それだけでなく、説明がつかない状態を感知したときに人を問題解決(意味づけ・理論構築)へと向かわせる情動もあります。本書によれば「不確かさ」(uncertainty)も情動に分類されており、これは不安の感情を引き起こします。問題の解決に向けて期待で引っ張るだけでなく、不安で背中も押すという感じですね。

さらに、理論の精度を高めさせる情動もあります。実はここが本書の主題へとつながっていくのですが、ある種の「おかしみ」、たとえばヘンな誤字を見つけて「くすっ」となる情動は、理論や信念のほつれを見つけたことに対する報酬だというのです。

著者は次のような言葉で、情動を脳の支配者と呼んで高い地位を与えています。『脳におけるすべての制御、認知プロセスのなかでなされるすべての優先順序決定、すべての組織化、すべての抑制・促進、手開始・停止、強化・抑圧は、本書のいう認知的情動によってなされている』

このような、人を「説明」「意味づけ」「理論構築」へと向かわせる情動を、仮に「知性への情動」と名付けておきましょう。

「知性への情動」からの報酬とは

「知性への情動」が差し出すタスクをこなし続けていくと、何が起きるのか。いってみれば「究極の報酬」は何なのか。そう考えたとき、一つのリストが頭に浮かんできました。

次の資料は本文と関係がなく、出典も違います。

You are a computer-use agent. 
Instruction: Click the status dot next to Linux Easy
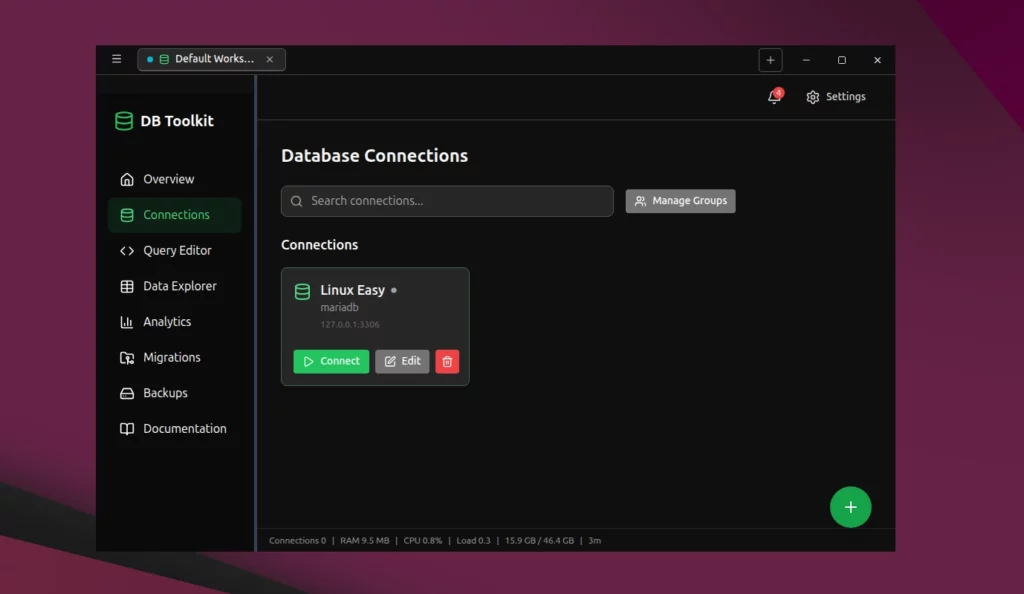tap(393, 290)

  • 有意味感(meaningfulness) ― 情動的、動機的側面を表し、自分の人生が意味あるものと感じる程度であり、それは、少なくとも、人生における課題、問題はチャレンジであり、エネルギーを投入するのに値するものと見なす程度である。
  • 把握可能感(comprehnesibility) ― 認知的側面を強調した要素であり、自分が直面している問題は自分にとっては秩序だった一貫したもので了解可能であると信じられる程度である。
  • 処理可能感(manageability) ― 行動的、手段的側面(Instrumental aspect)を強調した要素であり、自分が直面している問題にうまく対処するために、自分の資源を動員することができると信じられる程度である。

「健康さ」の源にある首尾一貫感覚*ListFreak

これは過去に『 健康の素は「自分の人生には一貫性がある」という感覚』というノートで紹介しました。深刻なできごとを経てなお心身の健康を保っている人の観察からの考察です。

人生の意味を感じ、その中で起きることを理解でき、かつそれに対処できると思える感覚。情動が事象の意味づけや問題解決へと人を促すならば、このような感覚を持てる状態が究極の報酬だというのは、仮説として悪くないように思えます。

「知性への情動」に耳を傾ける

これは簡単には検証できない、というか一生をかけての検証になってしまいますが、どこまでやるにせよ最初のステップは明らかです。情動を細やかにつかめなければその次はないので、通常のEQトレーニングと同様に「情動の声に耳を傾ける」ところから始めねばなりません。

著者がこのあたりの文章で認識的情動として挙げていたのは、好奇心、混乱、退屈、おかしみ、ひらめき、発見、説明(そっか!)あたりです。日常の仕事や生活のなかで生じるそういった情動を、しばらく観察してみたいと思います。